When you reach the line containing "This screenshot has width=1555, height=784." in the records below, start copying exactly, and stop once you have copied the line containing "This screenshot has height=439, width=600.".
BEGIN Available data
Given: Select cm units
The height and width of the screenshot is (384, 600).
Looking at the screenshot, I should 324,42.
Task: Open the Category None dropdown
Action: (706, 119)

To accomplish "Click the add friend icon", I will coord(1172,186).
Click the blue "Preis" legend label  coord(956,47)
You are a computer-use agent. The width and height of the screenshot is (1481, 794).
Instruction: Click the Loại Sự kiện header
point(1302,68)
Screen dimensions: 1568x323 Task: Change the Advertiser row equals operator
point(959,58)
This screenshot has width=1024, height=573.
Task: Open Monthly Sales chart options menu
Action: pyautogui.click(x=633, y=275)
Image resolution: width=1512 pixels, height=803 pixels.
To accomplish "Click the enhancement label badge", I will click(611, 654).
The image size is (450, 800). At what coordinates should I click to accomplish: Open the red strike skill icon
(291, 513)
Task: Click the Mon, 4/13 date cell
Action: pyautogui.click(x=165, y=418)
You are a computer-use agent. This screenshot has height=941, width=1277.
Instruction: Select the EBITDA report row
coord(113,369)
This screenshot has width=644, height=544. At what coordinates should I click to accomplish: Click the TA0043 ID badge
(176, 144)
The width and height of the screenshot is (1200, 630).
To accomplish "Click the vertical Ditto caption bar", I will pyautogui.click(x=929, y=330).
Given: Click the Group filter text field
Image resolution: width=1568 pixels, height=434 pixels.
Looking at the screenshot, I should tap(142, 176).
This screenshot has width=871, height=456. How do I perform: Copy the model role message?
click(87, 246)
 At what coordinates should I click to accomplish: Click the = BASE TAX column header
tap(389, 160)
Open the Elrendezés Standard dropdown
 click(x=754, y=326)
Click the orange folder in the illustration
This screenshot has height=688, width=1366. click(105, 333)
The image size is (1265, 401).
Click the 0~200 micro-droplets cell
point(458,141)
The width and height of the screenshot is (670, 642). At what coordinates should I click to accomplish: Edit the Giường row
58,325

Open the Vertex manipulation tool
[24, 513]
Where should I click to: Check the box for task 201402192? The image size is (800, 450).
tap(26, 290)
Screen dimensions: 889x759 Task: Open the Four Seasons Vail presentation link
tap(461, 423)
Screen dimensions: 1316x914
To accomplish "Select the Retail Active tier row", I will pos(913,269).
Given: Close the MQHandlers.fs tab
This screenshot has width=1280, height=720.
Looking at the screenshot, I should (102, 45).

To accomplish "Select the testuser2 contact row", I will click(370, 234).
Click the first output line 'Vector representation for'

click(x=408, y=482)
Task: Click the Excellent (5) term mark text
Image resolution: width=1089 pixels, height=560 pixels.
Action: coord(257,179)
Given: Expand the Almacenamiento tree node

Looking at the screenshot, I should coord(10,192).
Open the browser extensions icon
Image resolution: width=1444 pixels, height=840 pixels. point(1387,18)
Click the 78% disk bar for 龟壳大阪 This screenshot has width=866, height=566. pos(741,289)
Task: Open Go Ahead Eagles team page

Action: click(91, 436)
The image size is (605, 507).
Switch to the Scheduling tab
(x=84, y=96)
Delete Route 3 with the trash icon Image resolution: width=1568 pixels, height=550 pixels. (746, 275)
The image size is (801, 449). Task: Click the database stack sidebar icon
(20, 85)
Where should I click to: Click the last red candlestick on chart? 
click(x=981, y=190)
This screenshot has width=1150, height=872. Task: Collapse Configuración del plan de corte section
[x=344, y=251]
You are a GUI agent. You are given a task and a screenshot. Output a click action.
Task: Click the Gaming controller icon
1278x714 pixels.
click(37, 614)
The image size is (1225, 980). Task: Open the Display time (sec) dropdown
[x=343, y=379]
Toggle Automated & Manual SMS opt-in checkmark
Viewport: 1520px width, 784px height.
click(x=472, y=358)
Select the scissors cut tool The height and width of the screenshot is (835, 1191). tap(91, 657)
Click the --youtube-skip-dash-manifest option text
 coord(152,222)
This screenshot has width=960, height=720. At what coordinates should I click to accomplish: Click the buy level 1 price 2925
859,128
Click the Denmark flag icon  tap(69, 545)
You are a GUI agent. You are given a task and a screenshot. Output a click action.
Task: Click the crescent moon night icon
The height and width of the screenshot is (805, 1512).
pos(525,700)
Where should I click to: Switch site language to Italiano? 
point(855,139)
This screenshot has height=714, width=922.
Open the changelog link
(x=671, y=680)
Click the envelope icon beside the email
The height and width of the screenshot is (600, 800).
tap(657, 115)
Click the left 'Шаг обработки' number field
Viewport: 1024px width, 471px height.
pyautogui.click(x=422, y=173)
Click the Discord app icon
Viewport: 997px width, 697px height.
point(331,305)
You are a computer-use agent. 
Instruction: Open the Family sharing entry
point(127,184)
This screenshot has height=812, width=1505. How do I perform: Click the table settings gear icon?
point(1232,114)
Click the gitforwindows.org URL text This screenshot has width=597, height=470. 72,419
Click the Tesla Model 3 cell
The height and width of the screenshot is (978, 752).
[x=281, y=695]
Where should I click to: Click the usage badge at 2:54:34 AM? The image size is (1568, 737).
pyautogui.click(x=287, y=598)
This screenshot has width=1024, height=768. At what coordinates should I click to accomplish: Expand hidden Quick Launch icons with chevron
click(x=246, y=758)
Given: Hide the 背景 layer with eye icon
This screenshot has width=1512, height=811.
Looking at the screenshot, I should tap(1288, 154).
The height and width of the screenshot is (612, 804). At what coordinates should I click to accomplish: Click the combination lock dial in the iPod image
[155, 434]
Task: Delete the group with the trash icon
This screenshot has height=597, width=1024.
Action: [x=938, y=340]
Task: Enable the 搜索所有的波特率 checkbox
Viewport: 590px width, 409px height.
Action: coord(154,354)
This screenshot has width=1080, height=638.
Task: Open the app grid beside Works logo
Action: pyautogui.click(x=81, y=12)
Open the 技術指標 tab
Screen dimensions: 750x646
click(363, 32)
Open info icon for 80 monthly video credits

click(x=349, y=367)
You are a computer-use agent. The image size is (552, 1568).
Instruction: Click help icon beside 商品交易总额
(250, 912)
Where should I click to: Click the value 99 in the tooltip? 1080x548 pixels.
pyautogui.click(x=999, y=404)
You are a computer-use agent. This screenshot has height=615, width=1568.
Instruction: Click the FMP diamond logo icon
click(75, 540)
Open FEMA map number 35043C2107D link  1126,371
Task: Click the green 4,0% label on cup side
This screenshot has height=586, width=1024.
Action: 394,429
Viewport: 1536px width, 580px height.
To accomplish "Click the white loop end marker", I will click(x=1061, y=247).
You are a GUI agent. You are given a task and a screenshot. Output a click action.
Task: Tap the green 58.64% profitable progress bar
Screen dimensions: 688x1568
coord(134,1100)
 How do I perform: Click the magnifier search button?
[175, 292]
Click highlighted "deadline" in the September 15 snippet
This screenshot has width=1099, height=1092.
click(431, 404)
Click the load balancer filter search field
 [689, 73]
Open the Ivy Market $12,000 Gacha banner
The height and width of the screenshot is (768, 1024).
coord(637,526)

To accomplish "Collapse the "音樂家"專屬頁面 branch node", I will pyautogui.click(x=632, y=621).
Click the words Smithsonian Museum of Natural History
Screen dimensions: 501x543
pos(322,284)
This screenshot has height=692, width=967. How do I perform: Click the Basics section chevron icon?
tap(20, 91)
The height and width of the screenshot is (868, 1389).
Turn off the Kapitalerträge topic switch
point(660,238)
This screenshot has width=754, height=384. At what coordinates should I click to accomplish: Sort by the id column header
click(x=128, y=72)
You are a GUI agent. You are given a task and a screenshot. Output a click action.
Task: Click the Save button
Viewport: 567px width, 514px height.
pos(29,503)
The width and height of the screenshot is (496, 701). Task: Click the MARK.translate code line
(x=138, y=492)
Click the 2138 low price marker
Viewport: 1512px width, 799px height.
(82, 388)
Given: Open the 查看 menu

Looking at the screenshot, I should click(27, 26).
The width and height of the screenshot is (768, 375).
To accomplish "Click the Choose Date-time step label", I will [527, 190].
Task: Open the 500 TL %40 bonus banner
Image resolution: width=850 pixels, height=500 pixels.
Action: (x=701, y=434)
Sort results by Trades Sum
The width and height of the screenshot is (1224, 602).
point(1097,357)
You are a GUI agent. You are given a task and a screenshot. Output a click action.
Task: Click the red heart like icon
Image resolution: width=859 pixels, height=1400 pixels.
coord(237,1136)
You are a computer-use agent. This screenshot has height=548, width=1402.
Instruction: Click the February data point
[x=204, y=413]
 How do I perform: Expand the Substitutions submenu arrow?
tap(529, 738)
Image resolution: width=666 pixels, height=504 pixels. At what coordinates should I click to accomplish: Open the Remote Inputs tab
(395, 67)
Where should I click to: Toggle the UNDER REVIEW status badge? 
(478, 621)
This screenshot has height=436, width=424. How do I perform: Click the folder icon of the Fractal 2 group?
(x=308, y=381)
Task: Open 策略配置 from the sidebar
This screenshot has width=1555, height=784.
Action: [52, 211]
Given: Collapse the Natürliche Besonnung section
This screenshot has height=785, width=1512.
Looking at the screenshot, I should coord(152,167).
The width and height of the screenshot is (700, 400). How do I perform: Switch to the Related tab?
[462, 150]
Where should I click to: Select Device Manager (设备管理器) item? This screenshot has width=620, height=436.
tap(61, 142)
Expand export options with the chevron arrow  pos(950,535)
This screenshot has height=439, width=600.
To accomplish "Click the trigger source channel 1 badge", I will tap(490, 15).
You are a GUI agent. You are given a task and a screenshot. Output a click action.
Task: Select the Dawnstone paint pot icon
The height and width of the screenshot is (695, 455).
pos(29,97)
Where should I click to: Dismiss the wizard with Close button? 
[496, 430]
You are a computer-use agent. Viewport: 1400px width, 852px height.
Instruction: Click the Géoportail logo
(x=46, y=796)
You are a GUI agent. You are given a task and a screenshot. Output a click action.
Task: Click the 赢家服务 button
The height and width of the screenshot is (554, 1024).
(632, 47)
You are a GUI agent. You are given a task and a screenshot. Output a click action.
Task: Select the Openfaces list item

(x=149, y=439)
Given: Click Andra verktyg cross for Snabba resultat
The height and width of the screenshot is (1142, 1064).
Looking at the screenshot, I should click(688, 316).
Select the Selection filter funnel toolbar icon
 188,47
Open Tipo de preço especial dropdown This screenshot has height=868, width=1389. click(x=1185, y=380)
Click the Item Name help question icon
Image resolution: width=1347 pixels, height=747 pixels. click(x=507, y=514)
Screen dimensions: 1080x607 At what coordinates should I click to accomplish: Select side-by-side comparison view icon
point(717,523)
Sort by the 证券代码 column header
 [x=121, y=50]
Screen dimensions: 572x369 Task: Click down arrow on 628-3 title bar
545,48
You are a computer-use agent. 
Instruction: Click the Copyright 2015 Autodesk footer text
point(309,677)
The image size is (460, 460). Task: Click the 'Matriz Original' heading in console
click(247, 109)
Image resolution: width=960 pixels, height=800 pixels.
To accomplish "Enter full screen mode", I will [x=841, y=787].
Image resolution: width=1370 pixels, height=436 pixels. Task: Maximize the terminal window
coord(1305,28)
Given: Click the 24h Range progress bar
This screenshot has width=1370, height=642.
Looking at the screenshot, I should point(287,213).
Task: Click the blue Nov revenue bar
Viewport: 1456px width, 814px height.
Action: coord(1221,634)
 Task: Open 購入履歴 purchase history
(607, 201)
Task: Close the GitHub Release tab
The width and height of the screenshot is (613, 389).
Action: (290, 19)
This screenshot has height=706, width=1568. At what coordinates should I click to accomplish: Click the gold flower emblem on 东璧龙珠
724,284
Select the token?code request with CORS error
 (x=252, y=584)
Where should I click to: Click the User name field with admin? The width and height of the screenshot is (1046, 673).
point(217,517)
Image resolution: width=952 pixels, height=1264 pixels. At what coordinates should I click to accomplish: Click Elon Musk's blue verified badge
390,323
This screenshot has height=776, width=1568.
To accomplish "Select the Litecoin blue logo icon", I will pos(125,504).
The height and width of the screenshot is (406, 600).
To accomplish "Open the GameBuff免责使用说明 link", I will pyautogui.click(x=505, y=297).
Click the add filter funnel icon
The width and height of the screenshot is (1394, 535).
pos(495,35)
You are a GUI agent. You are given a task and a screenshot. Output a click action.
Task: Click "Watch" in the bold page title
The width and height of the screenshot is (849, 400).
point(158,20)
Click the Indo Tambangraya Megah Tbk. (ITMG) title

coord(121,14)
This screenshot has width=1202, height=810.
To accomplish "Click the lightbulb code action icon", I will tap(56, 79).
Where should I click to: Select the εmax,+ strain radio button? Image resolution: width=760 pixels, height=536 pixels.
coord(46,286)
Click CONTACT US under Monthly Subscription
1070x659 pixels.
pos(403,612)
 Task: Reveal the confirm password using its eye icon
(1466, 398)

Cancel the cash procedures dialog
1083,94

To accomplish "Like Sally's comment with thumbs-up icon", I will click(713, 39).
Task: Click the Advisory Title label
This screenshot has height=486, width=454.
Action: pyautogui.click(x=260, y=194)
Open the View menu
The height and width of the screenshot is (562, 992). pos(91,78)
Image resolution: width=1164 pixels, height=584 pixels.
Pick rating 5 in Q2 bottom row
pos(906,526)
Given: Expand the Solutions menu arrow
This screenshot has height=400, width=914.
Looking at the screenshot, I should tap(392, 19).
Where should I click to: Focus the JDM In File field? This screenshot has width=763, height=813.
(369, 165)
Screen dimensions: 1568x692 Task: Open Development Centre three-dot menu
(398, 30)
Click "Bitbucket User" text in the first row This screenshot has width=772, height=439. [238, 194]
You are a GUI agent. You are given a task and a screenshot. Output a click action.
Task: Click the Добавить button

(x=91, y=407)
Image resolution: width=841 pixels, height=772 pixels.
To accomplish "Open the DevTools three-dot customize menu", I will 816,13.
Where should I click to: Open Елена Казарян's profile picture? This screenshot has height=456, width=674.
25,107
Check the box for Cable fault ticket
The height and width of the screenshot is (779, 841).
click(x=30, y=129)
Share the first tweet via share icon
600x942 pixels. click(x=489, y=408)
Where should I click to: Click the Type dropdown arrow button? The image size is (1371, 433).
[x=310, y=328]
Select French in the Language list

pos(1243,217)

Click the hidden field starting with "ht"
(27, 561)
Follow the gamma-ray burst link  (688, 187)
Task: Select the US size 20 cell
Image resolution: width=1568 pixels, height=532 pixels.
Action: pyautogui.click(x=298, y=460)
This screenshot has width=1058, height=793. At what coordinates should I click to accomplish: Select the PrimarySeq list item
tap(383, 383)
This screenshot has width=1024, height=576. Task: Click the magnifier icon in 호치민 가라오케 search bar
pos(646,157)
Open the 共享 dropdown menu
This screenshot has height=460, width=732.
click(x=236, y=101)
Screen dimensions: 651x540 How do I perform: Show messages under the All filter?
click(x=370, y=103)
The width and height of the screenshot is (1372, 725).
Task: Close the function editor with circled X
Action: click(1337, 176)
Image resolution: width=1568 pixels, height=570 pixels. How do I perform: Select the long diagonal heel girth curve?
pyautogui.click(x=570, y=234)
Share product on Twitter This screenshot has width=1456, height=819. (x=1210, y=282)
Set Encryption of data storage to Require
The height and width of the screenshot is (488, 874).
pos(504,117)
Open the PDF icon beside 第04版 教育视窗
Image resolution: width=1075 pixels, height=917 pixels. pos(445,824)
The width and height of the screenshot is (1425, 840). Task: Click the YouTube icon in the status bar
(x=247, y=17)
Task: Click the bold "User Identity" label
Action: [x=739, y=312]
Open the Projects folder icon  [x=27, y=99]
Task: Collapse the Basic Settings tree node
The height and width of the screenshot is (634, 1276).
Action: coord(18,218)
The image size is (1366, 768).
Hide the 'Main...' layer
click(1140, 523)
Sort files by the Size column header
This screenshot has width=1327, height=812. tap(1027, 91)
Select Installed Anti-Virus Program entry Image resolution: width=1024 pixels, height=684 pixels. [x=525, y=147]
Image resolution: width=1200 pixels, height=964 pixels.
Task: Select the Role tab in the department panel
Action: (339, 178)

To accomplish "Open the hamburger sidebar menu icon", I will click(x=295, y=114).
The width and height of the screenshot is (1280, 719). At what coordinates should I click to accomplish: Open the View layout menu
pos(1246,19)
END Available data
→ Exercise result
This screenshot has width=1555, height=784.
Action: [52, 211]
Given: Collapse the Natürliche Besonnung section
This screenshot has height=785, width=1512.
Looking at the screenshot, I should coord(152,167).
The width and height of the screenshot is (700, 400). How do I perform: Switch to the Related tab?
[462, 150]
Where should I click to: Select Device Manager (设备管理器) item? This screenshot has width=620, height=436.
tap(61, 142)
Expand export options with the chevron arrow  pos(950,535)
This screenshot has height=439, width=600.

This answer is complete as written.